**EXERCISE DESCRIPTION**.
Answer these questions from the passage on clustered cardiovascular risk in children below:
1. In the earlier study, how many times higher than chance was the number of children with the highest number of risk factors?
2. In that earlier study, what percentage of the population had clustered risk?
3. What odds ratio for the least fit quartile is given for the clustering of blood lipids and blood pressure?

**PASSAGE TO READ**.

Previous studies have reported correlations between single individual CVD risk variables and cardiorespiratory fitness or physical activity in children and youth [21, 22], and weak associations have been found. Analysis of clustered CVD risk factors may give a more precise picture, because a child with clustered risk has a poorer health status than if just one risk factor was elevated. Furthermore, part of the error variation each risk factor includes, which contributes to obscure true relationships, is diminished in the construction of clustered risk. Moreover, risk is probably a continuum in healthy children, which makes it arbitrary as to where a cutpoint for risk should be defined. However, our results indicate that this may not be the case. In an earlier study, we defined the upper quartile in each risk factor as being ‘at risk’, and calculated the number of risk factors for each child [4]. If risk factors were randomly distributed then the number of children with a certain number of risk factors would follow a binominal distribution. We found an eightfold higher number of children with the highest number of risk factors than would be expected just by chance. The number of children with clustered risk in that study was 15% of the population, and we believe there is rationale for defining those children as having an elevated risk. The percentage of children in the present study with the highest risk is defined by a cutoff point of greater than 1 SD in the summed z-score variable. When risk factors cluster, it is likely that they share common underlying factors that affect all or some of these simultaneously. Such underlying factors might include poor diet, physical inactivity, low cardiorespiratory fitness and genetics, or more likely a combination of these and other factors.

The cause of risk factor clustering has yet to be fully understood. Increased physical activity simultaneously improves components of the ‘metabolic syndrome’ such as triglycerides, low-density lipoprotein cholesterol particle size, apolipoprotein A, adiposity, and insulin resistance [2325], and CVD risk factors may therefore cluster because of a sedentary lifestyle. However, many of the biological mechanisms responsible for changes caused by physical inactivity are shared with the effects of obesity. Obesity has been shown to be strongly associated with insulin resistance [16] and other important CVD risk factors, raising the possibility that CVD risk clustering is mediated by fatness [26]. This was partly true in our study, in which skinfold thickness was responsible for some of the association between fitness and clustered risk. However, the exclusion of HOMAfrom the clustered risk variable also decreased odds ratios for quartiles of fitness substantially, and the clustering of blood lipids and blood pressure was independently associated with fitness, with an odds ratio for the least fit quartile of 3.4. As increased body weight may be associated with a lifestyle with low levels of physical activity, both inactivity and fatness may be independent risk factors, as well as reinforcing each other in the agglomeration of CVD risk factors. The assumption that obesity is the main cause of clustered risk may derive from the fact that physical inactivity or low fitness has been less studied or indeed poorly measured.

Dataset entries

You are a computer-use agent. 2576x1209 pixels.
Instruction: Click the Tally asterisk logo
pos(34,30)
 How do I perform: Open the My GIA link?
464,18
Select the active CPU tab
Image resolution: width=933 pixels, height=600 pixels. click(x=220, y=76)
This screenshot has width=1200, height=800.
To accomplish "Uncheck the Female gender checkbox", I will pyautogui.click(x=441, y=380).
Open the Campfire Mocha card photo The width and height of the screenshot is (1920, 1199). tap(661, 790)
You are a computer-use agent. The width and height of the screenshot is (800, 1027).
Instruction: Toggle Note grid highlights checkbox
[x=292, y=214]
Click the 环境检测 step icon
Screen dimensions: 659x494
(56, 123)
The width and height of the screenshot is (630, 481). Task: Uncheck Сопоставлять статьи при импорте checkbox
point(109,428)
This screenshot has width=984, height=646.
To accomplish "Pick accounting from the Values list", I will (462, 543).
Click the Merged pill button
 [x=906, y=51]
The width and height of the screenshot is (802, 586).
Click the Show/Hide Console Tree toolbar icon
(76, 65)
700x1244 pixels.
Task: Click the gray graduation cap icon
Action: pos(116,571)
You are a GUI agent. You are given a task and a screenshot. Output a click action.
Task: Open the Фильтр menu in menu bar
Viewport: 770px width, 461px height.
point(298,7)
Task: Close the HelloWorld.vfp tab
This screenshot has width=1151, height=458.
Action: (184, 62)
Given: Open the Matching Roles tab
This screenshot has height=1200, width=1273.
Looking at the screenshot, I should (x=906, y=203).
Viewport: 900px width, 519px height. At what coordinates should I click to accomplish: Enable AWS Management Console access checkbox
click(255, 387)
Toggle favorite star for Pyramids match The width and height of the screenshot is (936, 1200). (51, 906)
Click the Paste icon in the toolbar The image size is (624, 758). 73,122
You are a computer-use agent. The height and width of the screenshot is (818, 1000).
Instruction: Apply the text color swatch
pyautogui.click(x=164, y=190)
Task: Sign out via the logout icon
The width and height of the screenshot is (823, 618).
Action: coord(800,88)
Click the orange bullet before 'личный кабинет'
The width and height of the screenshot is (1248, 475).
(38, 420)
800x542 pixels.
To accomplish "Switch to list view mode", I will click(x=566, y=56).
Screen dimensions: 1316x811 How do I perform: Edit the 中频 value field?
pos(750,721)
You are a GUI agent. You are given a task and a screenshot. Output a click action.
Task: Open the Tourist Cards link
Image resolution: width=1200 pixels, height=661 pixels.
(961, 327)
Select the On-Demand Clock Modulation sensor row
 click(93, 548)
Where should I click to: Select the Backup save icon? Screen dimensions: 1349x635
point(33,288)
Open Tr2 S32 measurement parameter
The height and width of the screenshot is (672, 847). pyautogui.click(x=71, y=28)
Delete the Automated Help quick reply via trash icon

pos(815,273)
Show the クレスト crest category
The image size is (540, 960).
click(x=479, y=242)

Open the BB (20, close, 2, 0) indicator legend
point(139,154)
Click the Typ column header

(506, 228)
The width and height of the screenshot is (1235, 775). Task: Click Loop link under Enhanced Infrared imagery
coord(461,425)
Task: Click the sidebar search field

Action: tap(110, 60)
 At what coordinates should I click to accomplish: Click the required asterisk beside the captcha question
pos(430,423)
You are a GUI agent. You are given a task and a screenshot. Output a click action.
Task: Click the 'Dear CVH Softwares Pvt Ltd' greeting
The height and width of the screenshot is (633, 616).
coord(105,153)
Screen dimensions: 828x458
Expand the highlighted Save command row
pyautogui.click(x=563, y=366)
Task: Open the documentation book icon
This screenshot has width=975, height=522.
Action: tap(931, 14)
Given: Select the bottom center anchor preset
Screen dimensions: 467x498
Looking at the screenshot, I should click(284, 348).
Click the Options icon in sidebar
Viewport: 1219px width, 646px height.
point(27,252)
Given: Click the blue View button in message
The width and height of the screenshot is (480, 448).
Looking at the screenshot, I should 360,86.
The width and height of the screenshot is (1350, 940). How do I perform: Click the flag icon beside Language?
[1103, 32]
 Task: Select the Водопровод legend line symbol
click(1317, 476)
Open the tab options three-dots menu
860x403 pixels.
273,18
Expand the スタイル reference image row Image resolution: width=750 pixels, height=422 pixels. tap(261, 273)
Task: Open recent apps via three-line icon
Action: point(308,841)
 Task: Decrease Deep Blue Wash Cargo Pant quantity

**COMPLETED TASK**.
1. Eightfold higher.
2. 15%.
3. 3.4.